If anything, they are functional models of medieval war machines.
The diabolical part, is that unlike a firearm, they are whisper quiet.

OK, so there's a half-ton of old batteries in the counterweight.
Payload is a 5lb sack of flour. I line up half a dozen guys with 12ga and old (illegal) #4 duck loads. Kind of an Annie Oakley style shoot if they ever stop laughing. All they can hear through their 'muffs might be the click of the trigger, with their backs to the treb.
Once that paper bag gets ripped, time for shredding!


----------



## STAR (Jan 1, 2008)

Hi Robson.

Great little toy. I hope Buggyman and Kenbo miss this thread. 

Merry Christmas

Pete


----------



## Brentley (Dec 2, 2012)

quando trebuchets proscriptae soli proscript habebit trebuchets


----------



## Brian T. (Dec 19, 2012)

G'Day STAR: We gotta lock IGGY out of this. Unless he posts his sticks for bashing people.

I'm in the city for Christmas, if the HWY is clear (no avalanches, etc), I'll thread my way home maybe the 28-29. Was 225km of combed, glare ice coming in. Apparently going E to Jasper was much worse.
Anyway, for the do-ers, I'll post some measurements from the banquet buster.

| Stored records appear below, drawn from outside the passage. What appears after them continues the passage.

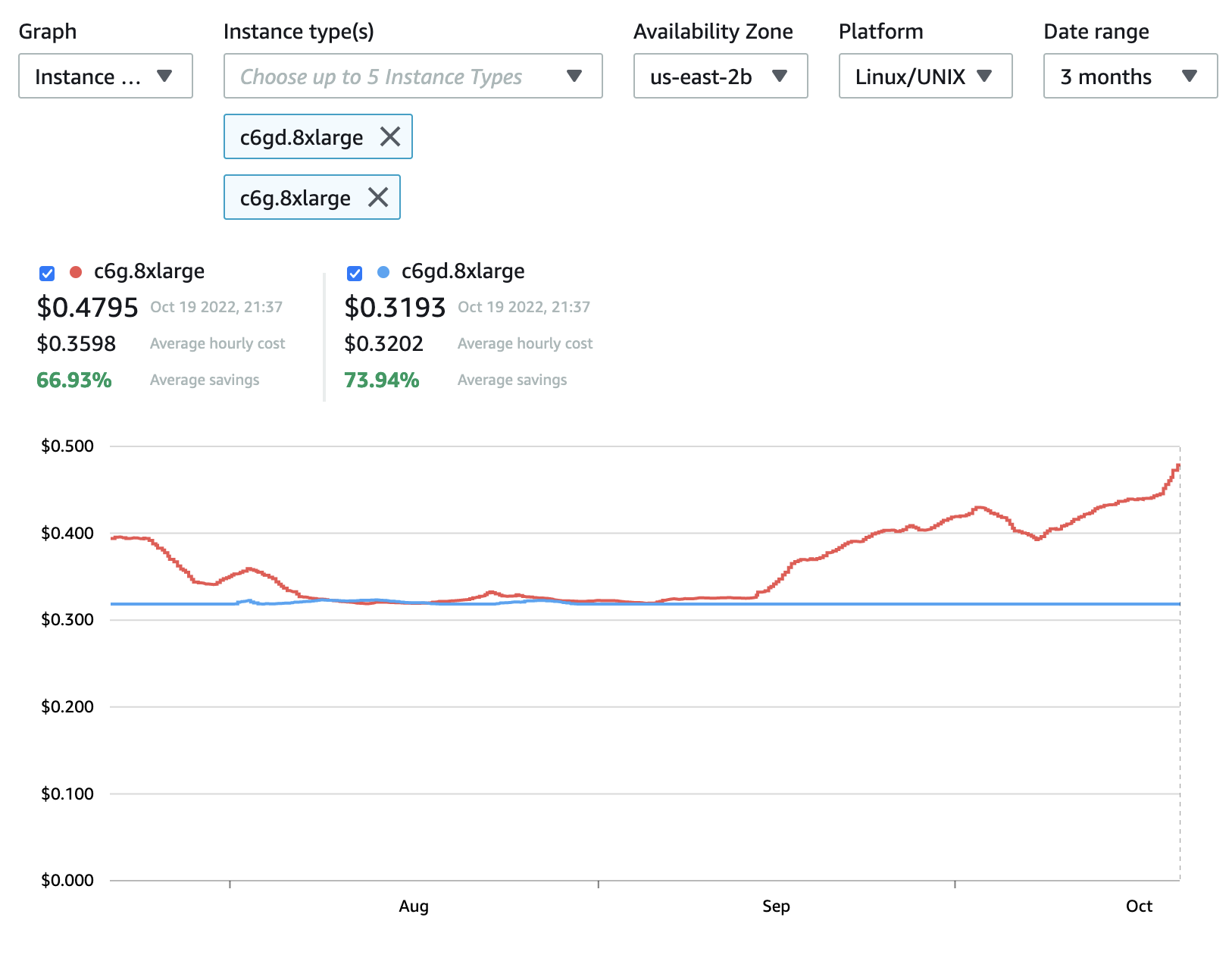Image resolution: width=1232 pixels, height=958 pixels.
Task: Click the blue legend dot for c6gd.8xlarge
Action: [x=383, y=271]
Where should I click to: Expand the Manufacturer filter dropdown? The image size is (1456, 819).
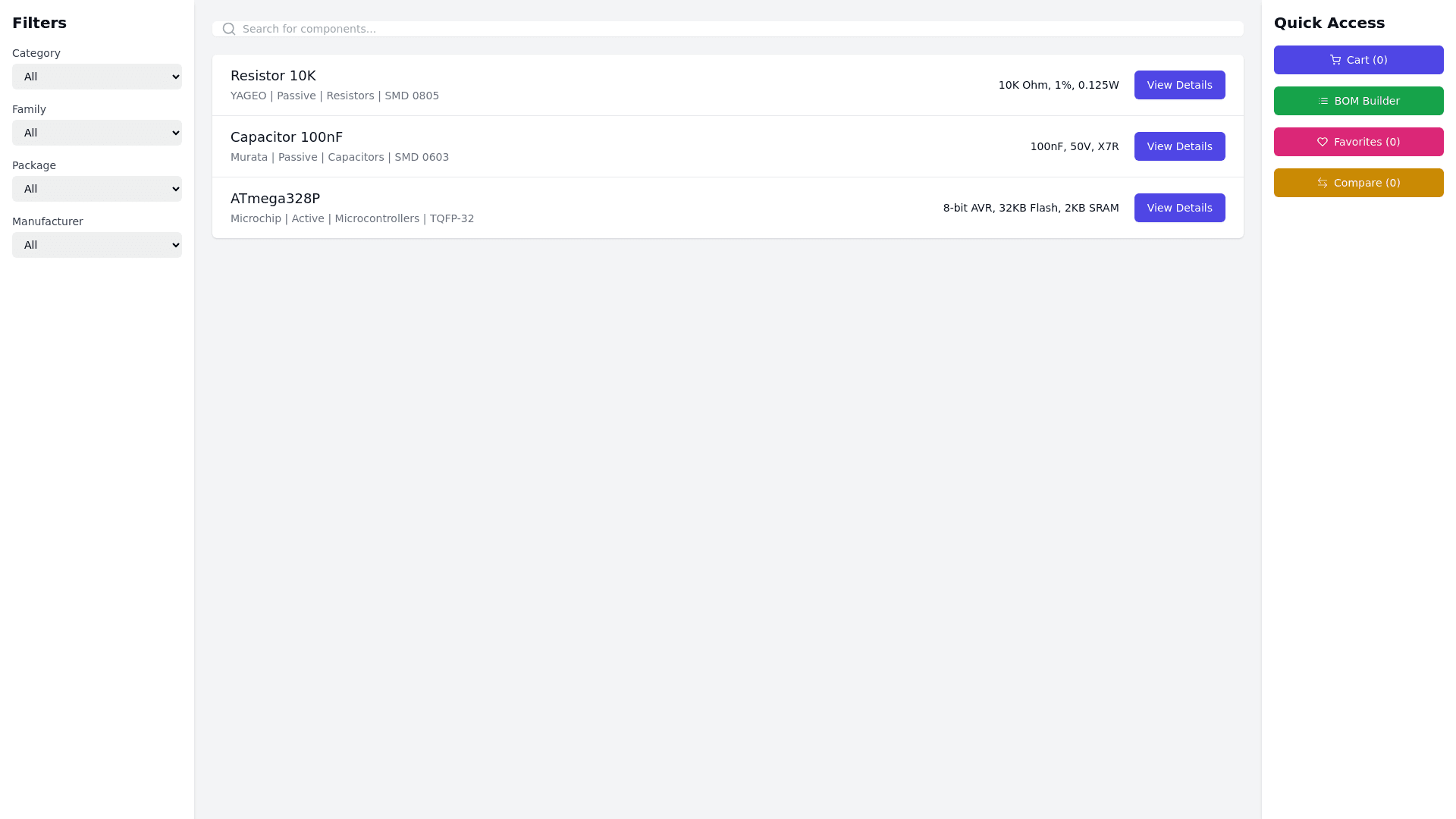[97, 245]
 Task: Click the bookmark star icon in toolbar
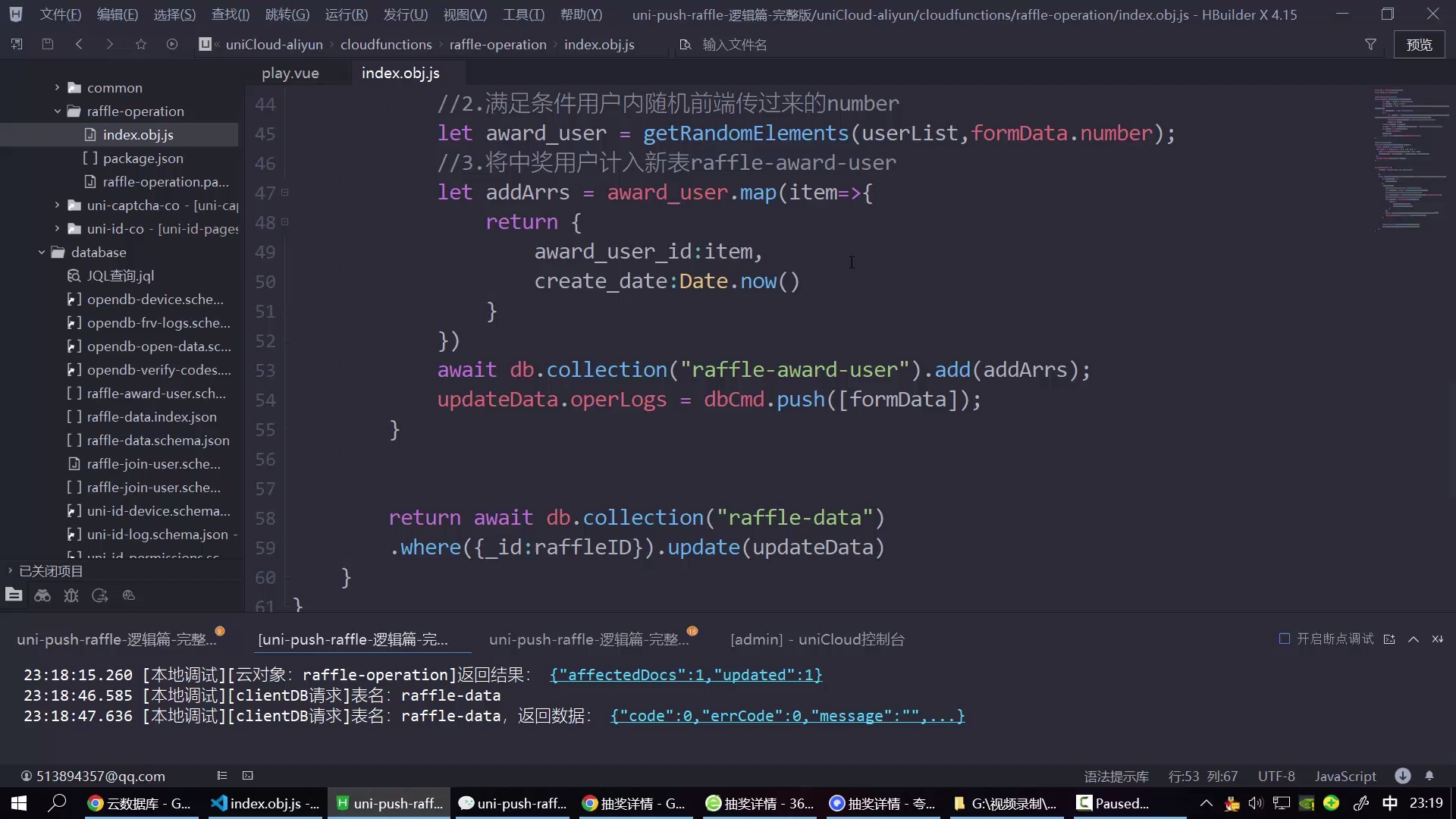point(141,45)
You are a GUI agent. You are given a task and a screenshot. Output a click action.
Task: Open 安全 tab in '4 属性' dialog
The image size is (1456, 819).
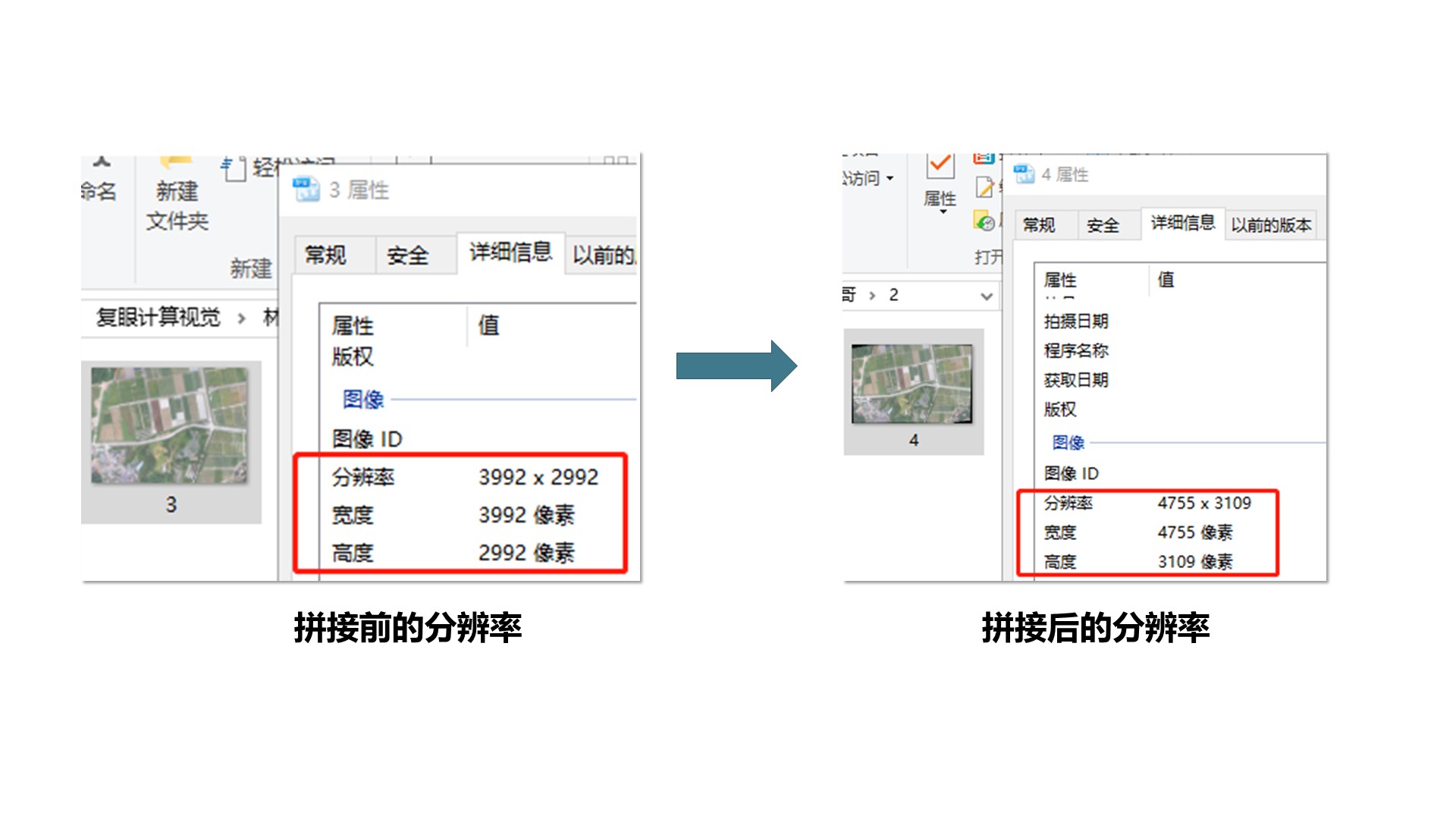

It is an accurately scaled down version of that big one. The talkers can watch.
I then went on to a 10X version out at the club. It didn't last more than a couple of years in the WX then I figured it was unsafe to even Kock the arm!


----------



## Brian T. (Dec 19, 2012)

Brentley: Can you post a translation?
I don't get paid enough in retirement to remember anything 
more than newspaper-level english.


----------



## Brentley (Dec 2, 2012)

When trebuchets are outlawed only outlaws will have trebuchets. I forget when I originally heard it, but every time I see a trebuchet I think about it 

I also want to build a small version for my desk as it would be a great conversation piece.


----------



## Brian T. (Dec 19, 2012)

Thanks, Brentley.
When I get back home in about a week, I will measure and post some critical dimensionsfrom the "banquet buster." The numbers don't matter at all = what really matters are the proportions, the ratios, of the lengths of one part to another. The real Hell of it is, you will discover that if you change the length of one part, you might as well start all over.

Because you can cast/freeze ice cubes in any size you like, they are ideal for fine tuning designs. Think 200:1. Weigh a bunch of ice cubes. What's the average weight? x200 and you know what the counterweight will need to be. What have you got for a counterweight? Chunk of railroad track in your pocket is hard to conceal.

My GF carried the 5lb weight in her purse (women's purses always weigh a ton, anyway.) I'd just kind of hold the treb behind my back until I could slide it under the table. Then, people came to expect it.


----------